It is not clear how many fighters the TPLF has left, but Debretsion’s defiance raises the spectre of a drawn-out insurgency. The battle-hardened TPLF helped topple Ethiopia’s Marxist dictatorship in 1991 and knows how to exploit its mountains and borders with Sudan and Eritrea.
Abiy, whose parents are from the larger Oromo and Amharic groups, said he had felt Ethiopia’s ethnic frictions even when taking office as prime minister, where he felt like a “prisoner.” He said security services dominated by Tigrayans discouraged him from travelling round Ethiopia.
There are more than 80 ethnicities in Ethiopia, which operates as a federation of 10 regions run by separate groups.
Abiy said he had directed reforms to reduce Tigrayans in senior military positions from more than 60 per cent to a quarter of the top brass. Tigrayans make up roughly 6 per cent of the population.

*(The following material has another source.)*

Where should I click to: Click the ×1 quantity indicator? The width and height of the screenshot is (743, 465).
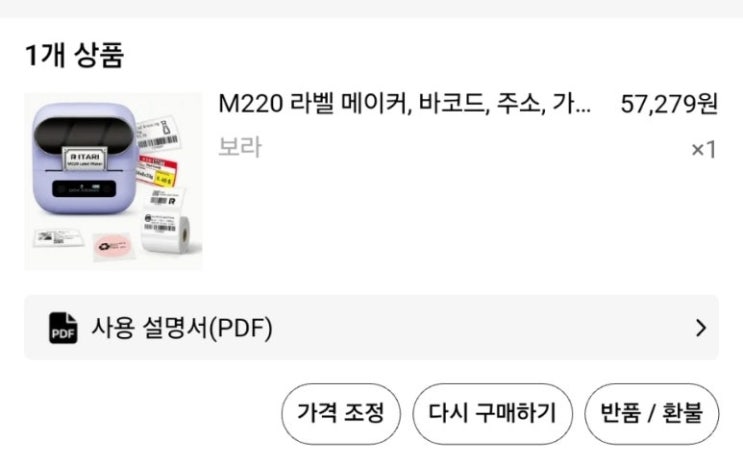tap(704, 150)
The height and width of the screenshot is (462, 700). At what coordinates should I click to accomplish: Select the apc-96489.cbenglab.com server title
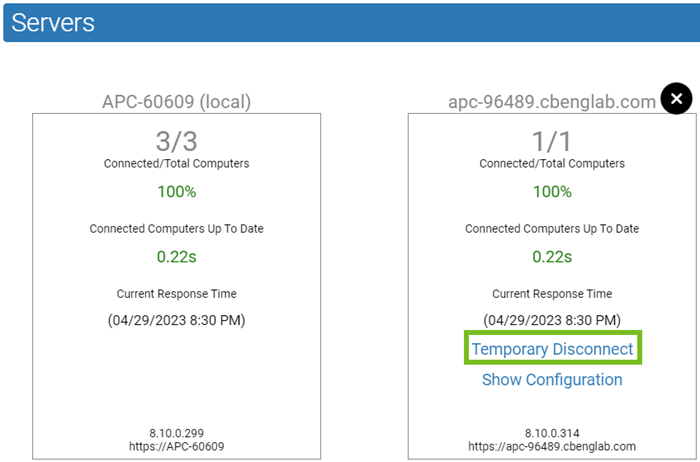click(551, 101)
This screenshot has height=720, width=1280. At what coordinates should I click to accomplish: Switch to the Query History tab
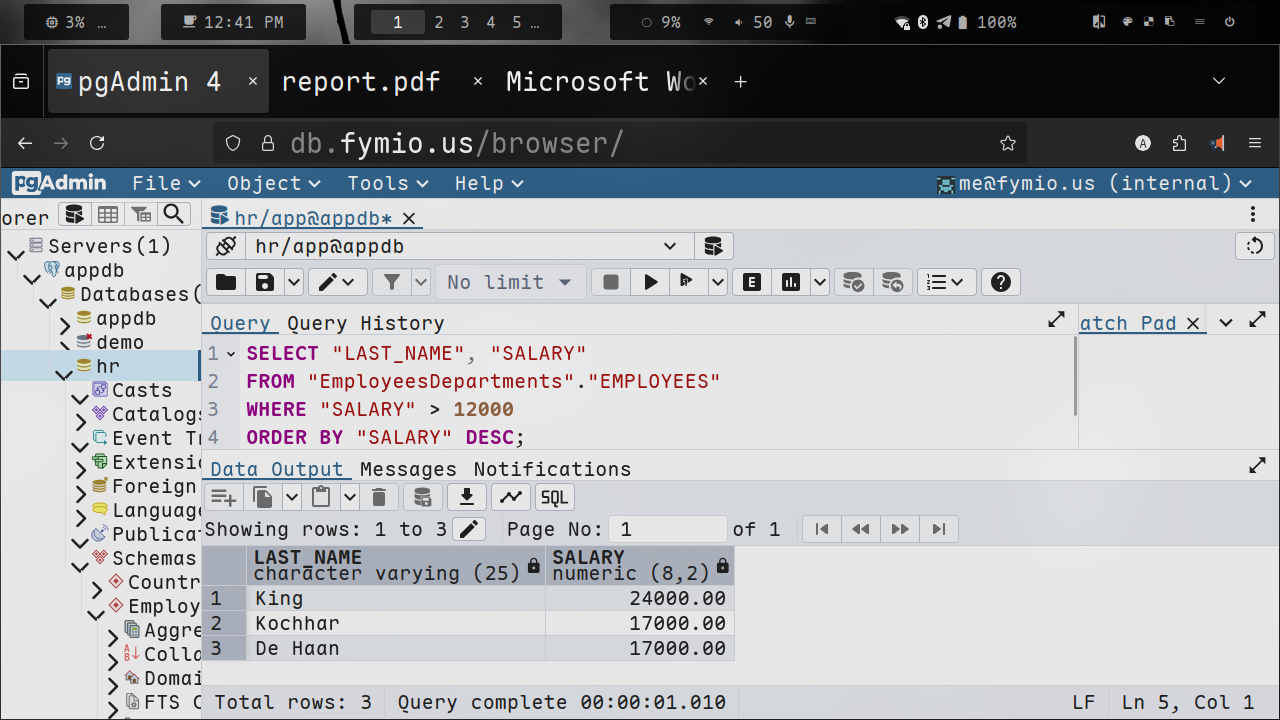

Though urging the more than 45,000 refugees in Sudan to return, Abiy said it was suspicious so many of them were young males and if any had a role in an alleged massacre of non-Tigrayans in Mai Kadra they should face justice.
The government blamed the killings on a Tigrayan youth group with the aid of local forces, but the TPLF denied any collusion.
INTERNATIONAL CONCERN
Despite the government’s claim of victory, U.S. Secretary of State Mike Pompeo voiced grave concern about the hostilities. In a telephone call with Abiy, Pompeo called for dialogue and a complete end to the fighting, a State Department spokesman said.
He stressed the importance of protecting civilians, including refugees fleeing into Sudan, and giving international humanitarian organizations access to Tigray, the State Department said.
He urged the government to respect the human rights of Tigrayans and all ethnic groups.
UN Secretary-General Antonio Guterres spoke with Abiy on Sunday and called for full respect for human rights and access for humanitarian aid, a UN spokesman said.
“The Secretary General also said that Ethiopia needed a true reconciliation, without discrimination … where every community should feel respected and be part of Ethiopia,” he said.